Testo di partenza:
········
Il Papa chiude con una grande festa la prima Giornata mondiale dei bambini

Intanto l’Italia è in pieno inverno demografico, lo confermano le statistiche

Papa Francesco alla GMB di Roma (Foto Vatican Media)

Papa Francesco alla GMB di Roma (Foto Vatican Media)

Domenica 26 maggio, papa Francesco ha chiuso la prima Giornata mondiale dei bambini in una piazza San Pietro gremita e festante. Il Pontefice ha dato appuntamento per la seconda edizione al termine della Messa solenne. Sarà a settembre 2026, sempre a Roma.

«Vi aspettiamo», ha detto Francesco, lasciando il sagrato in carrozzina per salire poi sulla papamobile e proseguire con un giro di saluti tra i 50mila presenti, in maggioranza bambini provenienti da 100 nazioni del mondo.

Tanti sorrisi, colori e festa, fino al monologo di Roberto Benigni che ha detto: «I bambini sono il nostro futuro, la gioia di domani, una cosa meravigliosa. Magari in mezzo a voi c’è un nuovo Michelangelo, un nuovo Galileo, una nuova Rita Levi Montalcini. O magari c’è il nuovo Papa, o due o tre, non si sa mai».

La spensieratezza e la gioia dei più piccoli, che si respirava in piazza San Pietro e ancora il giorno precedente allo Stadio Olimpico ha contagiato tutti anche lo stesso papa Francesco rinvigorito dall’incontro con le nuove generazioni.

E se parliamo della Giornata mondiale dei bambini è per strappare un sorriso su un tema dove non c’è proprio niente da ridere. Un altro studio dice che nessuno vuole più fare figli. Zero. Secondo gli ultimi dati dell’Istituto Nazionale di Statistica del 2023, sembra che la natalità stia facendo ciao ciao con la manina, e pure il numero di trapassati è in discesa. Ma quando si tirano le somme viene fuori che ogni mille abitanti ci sono mediamente 6 neonati e 11 defunti che prendono la strada opposta. Un disastro.

Ma cosa significa, concretamente, tutto ciò? Che se ci sono meno nascite oggi, domani ci saranno ancora meno giovani in giro. Se poi confrontiamo la situazione con gli altri paesi d’Europa, ecco che ci rendiamo conto che siamo un po’ come il fanalino di coda.

Guardate la Germania, con i suoi asili nido gratis e la Francia che fa incentivi per far crescere la famiglia. E noi? Beh, come saprete sembra che siamo un po’ indietro sulla strada dell’assistenza alla natalità. Meno nascite significa meno lavoratori, meno tasse pagate, più pressione sui servizi sanitari e previdenziali.
········
Estratto dati:
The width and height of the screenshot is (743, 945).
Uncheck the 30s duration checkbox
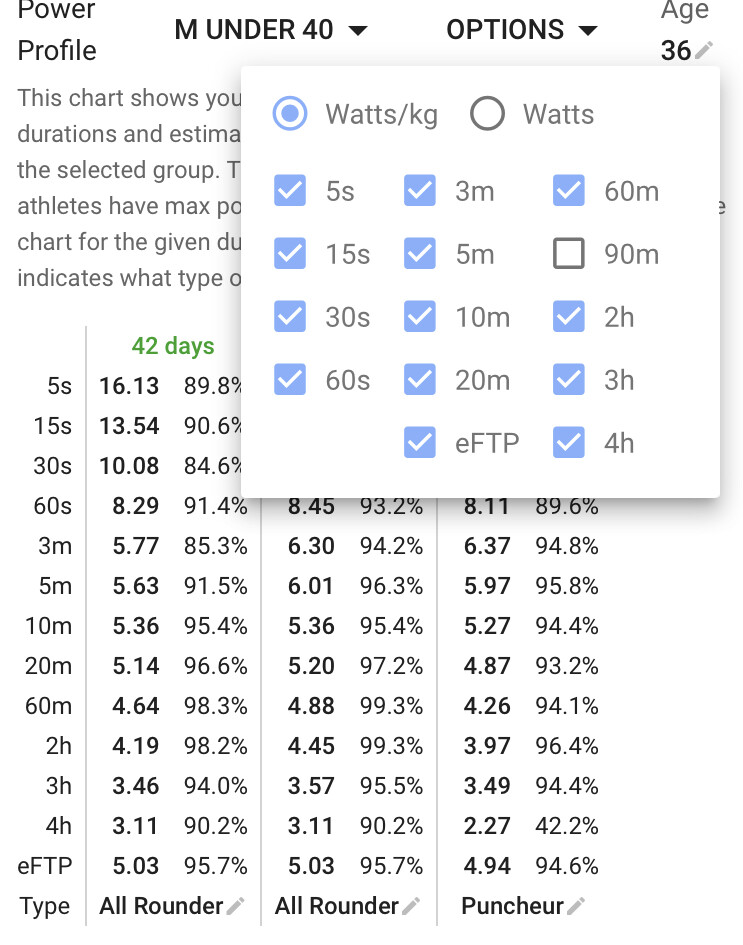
········
Compito assegnato 1:
Nell'articolo sulla Giornata mondiale dei bambini, riscrivi in forma di elenco il paragrafo che inizia con «Domenica 26 maggio», mantenendone i fatti principali.
Compito assegnato 2:
Trascrivi fedelmente dall'articolo sulla Giornata mondiale dei bambini il passo che inizia con «La spensieratezza e» e termina con «le nuove generazioni.».
Compito assegnato 3:
Riprendi la stesura dell'articolo sulla Giornata mondiale dei bambini e sul calo delle nascite in Italia a partire dal punto in cui si interrompe.

Risultato 1:
- Domenica 26 maggio papa Francesco ha chiuso la prima Giornata mondiale dei bambini.
- Piazza San Pietro era gremita e festante.
- Al termine della Messa solenne il Papa ha annunciato la seconda edizione.
- Si terrà a settembre 2026, di nuovo a Roma.

Risultato 2:
La spensieratezza e la gioia dei più piccoli, che si respirava in piazza San Pietro e ancora il giorno precedente allo Stadio Olimpico ha contagiato tutti anche lo stesso papa Francesco rinvigorito dall’incontro con le nuove generazioni.

Risultato 3:
Questo calo folle delle nascite sta dipingendo un quadro nazionale piuttosto agghiacciante. Basta dare un’occhiata ai numeri provvisori dei nuovi abitanti d’Italia, solo 379mila, ben 14mila in meno rispetto all’anno precedente. Sempre secondo l’Istat, quasi la metà delle donne tra i 18 e i 49 anni ha scelto di non cambiare pannolini. Tra di esse, il 17,4% ha già deciso che non vuole nemmeno pensarci a dare alla luce un bebè, perché semplicemente non rientra nei loro piani di vita.

Forse è il momento di andare a sbirciare il passato demografico italiano. Parliamo di una sorta di montagna russa storica. Gli anni ‘50 e ‘60 erano tempi d’oro per fare bambini! Parliamo del periodo del baby boom causato dal miracolo economico italiano. La fecondità era alle stelle con una media di 2,44 per vent’anni. Ma poi, ecco che arriva la svolta negli anni ‘70. Le nascite cominciano a scemare. E da lì in poi, è stato un triste scivolare verso il basso, con l’età media della maternità che si allunga sempre di più.

Anche per quanto riguarda il numero di figli per donna, sembra che sia in caduta libera. Da quel misero 1,24 del 2022 è sceso ancora a 1,20 nel 2023, e in certe province sarde sembra proprio che la fecondità sia diventata rarissima. Cagliari con un misero 0,86; Oristano con 0,93; Sassari con 0,95 e Nuoro con 0,99.

Figli decimali e decimati, insomma.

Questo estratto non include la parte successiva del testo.